Teen Pregnancy in the UK: The Social Context, Health Inequalities, and Policies


Globally, one of the major contributors of maternal and child mortality is teen pregnancy and childbirth. This is largely caused by socio economic factors that affect the teens before and after getting pregnant. According to the National Statistics Office, the highest teen birth rates in Western Europe are found in the UK (FPA, 2016). Some of these pregnancies are either unwanted or unplanned and the teens that are more likely to get pregnant are marginalized in terms of education, health, economic, and social amenities. Despite being the highest contraceptives user, Britain has the highest number of teenage pregnancies. Girls aged between 15 and 19 years are at a bigger risk of pregnancies especially in Romania, Bulgaria and Slovaki (Kelly, 2007). It is difficult to tackle the problem of teenage pregnancy due to poverty and poor health conditions.  The lowest teen birth rates are in Denmark. According to the UK health department, teenage pregnancies are getting lower in the past 40 years. It is quite evident that these pregnancies are associated with the youth that are socially excluded and deprived therefore the local authorities must make progress in order to curb the problem (Bearing, Sieving, Ferguson & sharma, 2007). According to the British advisory, teenage pregnancies can be reduced through access to better health coupled sex education and availability of contraceptives.

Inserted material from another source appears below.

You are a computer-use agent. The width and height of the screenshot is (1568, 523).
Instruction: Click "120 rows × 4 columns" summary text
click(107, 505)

Health Psychology and the Social Context

Brannon, Feist, and Updegraff (2013) define health psychology as a discipline that applies psychological tenets to the empirical study of individuals’ health, illness, and health-related behaviour. This scientific approach aims at increasing the understanding concerning health, injury, illness, recovery, and the effects of each of these variables on human life. Advances in this specialty have revealed the social psychological and cultural influences of ailing and injured people on their diagnosis, management, and rehabilitation. Further, health psychology investigates how illnesses and injuries can be prevented as well the formulation of effective, efficient, and appropriate health policies. According to Moritsugu, Vera, Wong, and Duffy (2015), while individuals have responsibilities concerning their personal health, communities and governments at large bear social responsibilities. Consequently, behaviour modification is considered as an apt way of improving health by curtailing some problem behaviours, such as drug and substance abuse, lack of exercise, and overeating. Health psychology acknowledges the close relationship between health, emotions, cognition, cultural beliefs, and social factors, such as poverty and socioeconomic status.

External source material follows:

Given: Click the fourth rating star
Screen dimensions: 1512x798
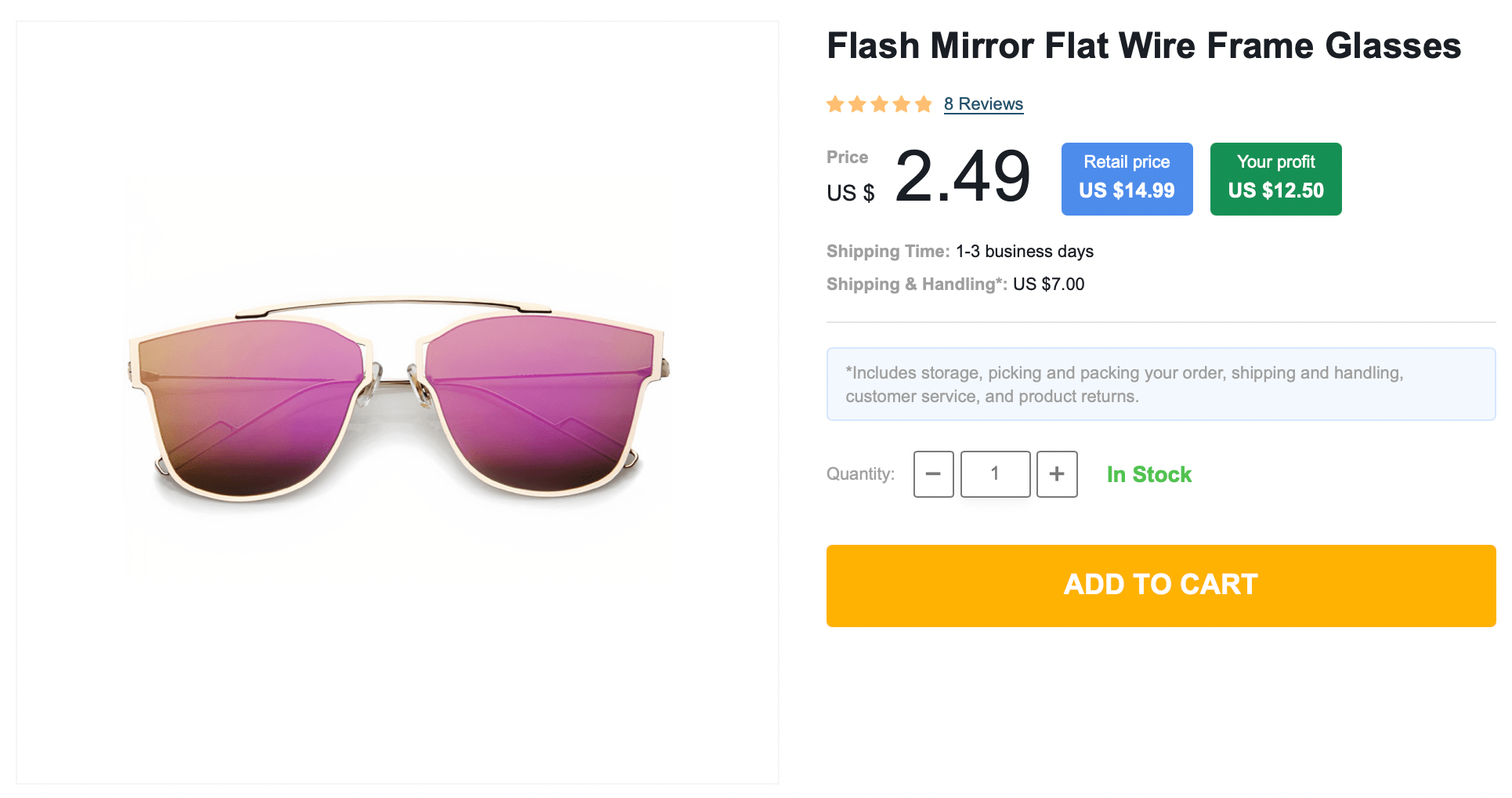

Engel’s biopsychosocial model of health integrates biological, psychological, and social dynamics in the diagnosis, management, and treatment of diseases. By emphasizing the existence of a continuum between health and illness, the model asserts that psychology plays a significant role in the onset of diseases, seeking help, illness adaptation and progression, as well as health outcomes (Brannon, 2017). The biopsychosocial model can be used to explain the trends seen with regard to teenage pregnancy in the United Kingdom in the recent past. According to the Office for National Statistics, the UK has managed to reduce the conception rate of teenagers under the age of 18 by over 50% (McLaren, 2014). Nevertheless, the UK still has some of the highest rates of teenage pregnancies among other Western European nations. This decline has been attributed to an ambitious, long-term approach implemented in 1999 (Hill, 2016). At the core of the strategy was the focus on sex and relationship education, seeking health services, and sociable, nonjudgmental personnel to help teenagers abstain from sex.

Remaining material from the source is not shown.